In every account of salvation after the resurrection of Jesus, the Gospel taught by one person to another is the power that moved them to seek for salvation. In every case, the Gospel made informed believers of them. And in every case, the believers were baptized to remove their sins, to save them, to make them children of God, and to make them members of the Lord’s Church -- citizens in the Kingdom of God.

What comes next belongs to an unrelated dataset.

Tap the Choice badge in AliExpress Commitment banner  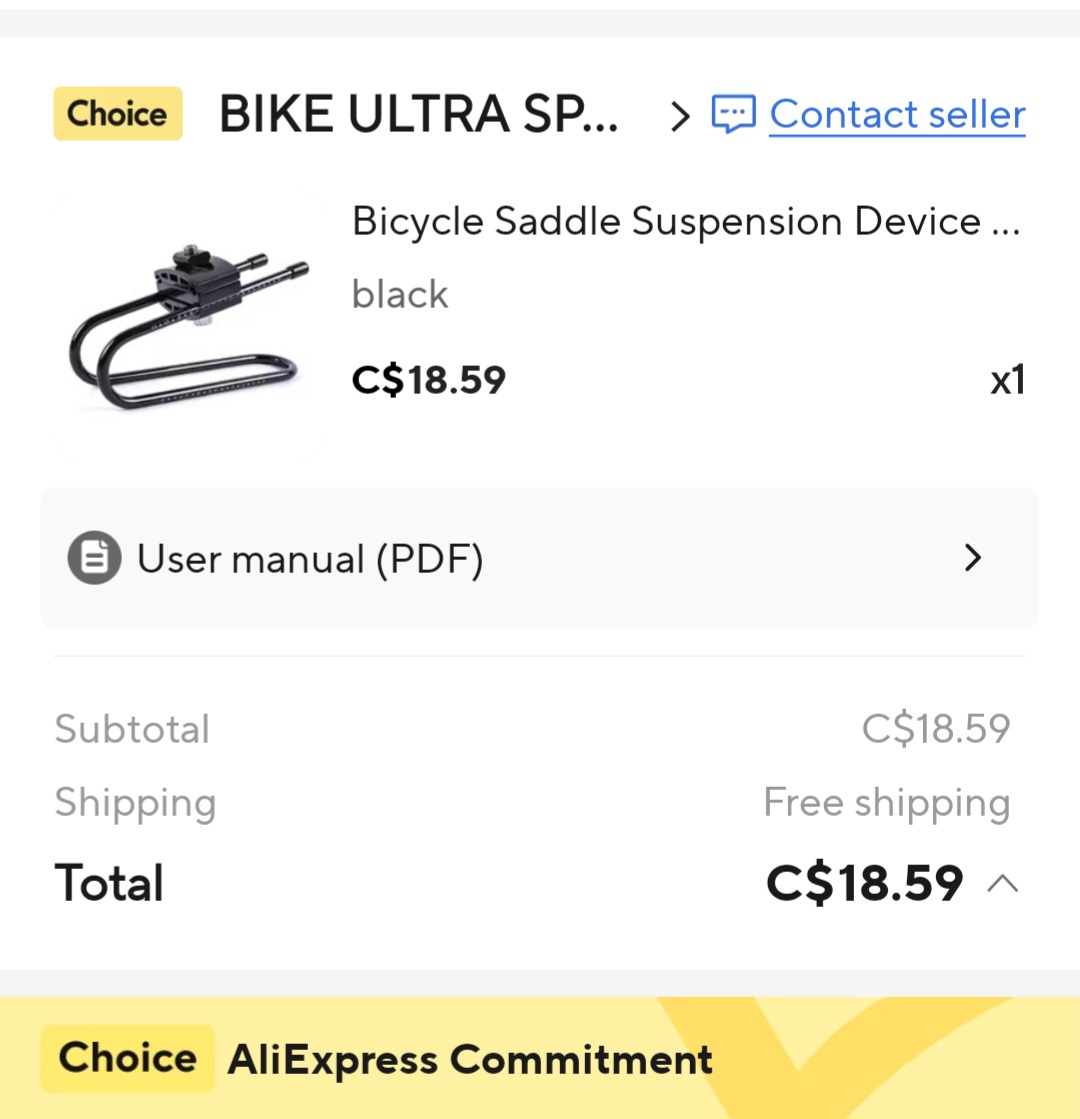click(127, 1058)
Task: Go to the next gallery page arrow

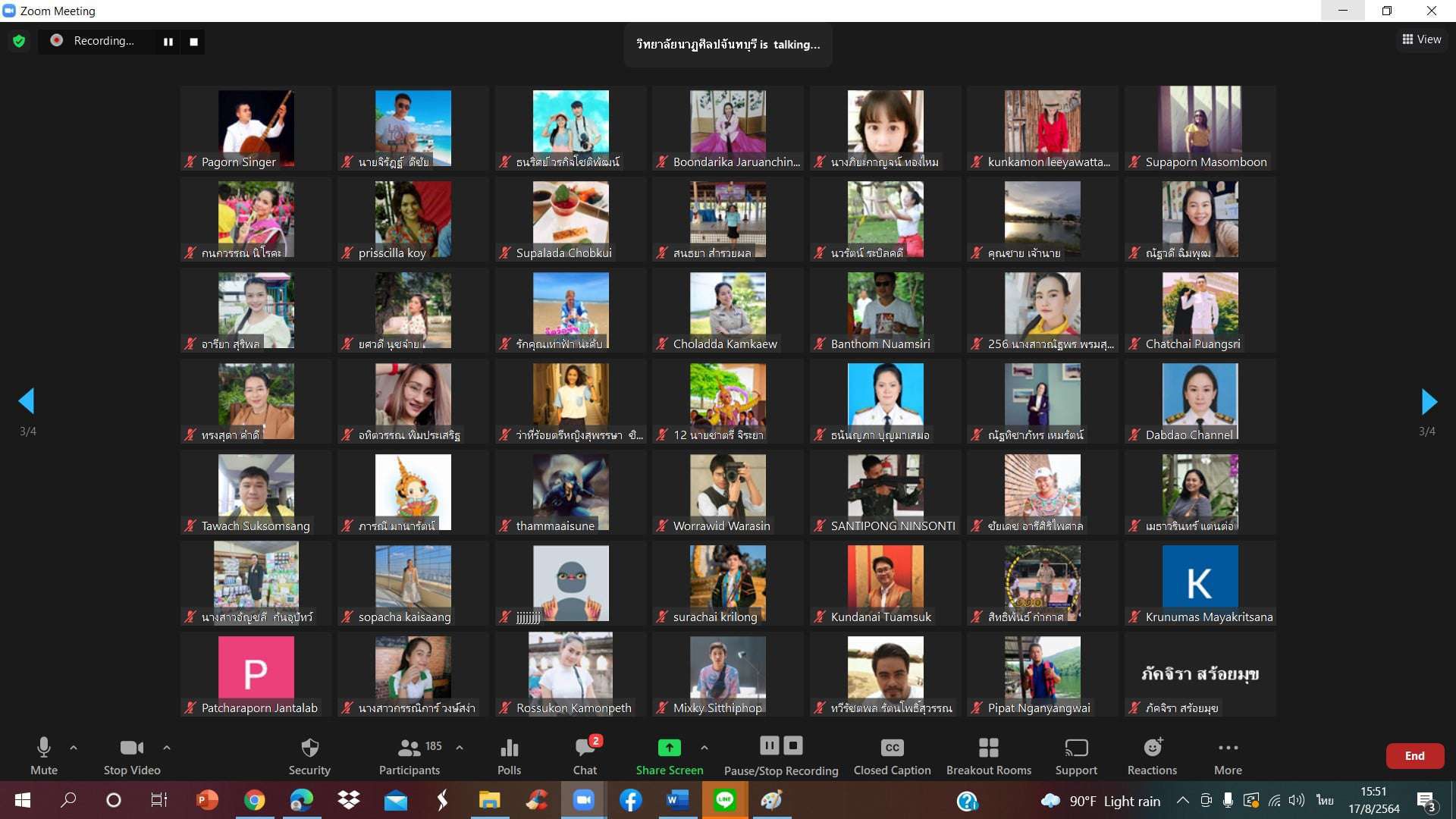Action: point(1429,401)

Regarding those who asked about great salvation, all of them were moved by an intense, soul-rending need to be saved. Until I get to the same place, I will not be saved. What must I do to be saved? Jesus said I must believe. “If you do not believe that I am He, you will die in your sins” (John 8:24). Jesus said that I must repent of my sins. “Unless you repent you will all likewise perish” (Luke 13:3). Jesus said I must confess His name in the presence of others. “Therefore whoever confesses Me before men, him I will also confess before My Father who is in heaven. But whoever denies Me before men, him I will also deny before My Father who is in heaven” (Matthew 10:32-33). Jesus said I must be baptized, immersed for the removal of my sins. “He who believes and is baptized will be saved” (Mark 16:16). The promise of salvation is only to those who do the will of the Lord. “Not everyone who says to Me, 'Lord, Lord,' shall enter the kingdom of heaven, but he who does the will of My Father in heaven” (Matthew 7:21).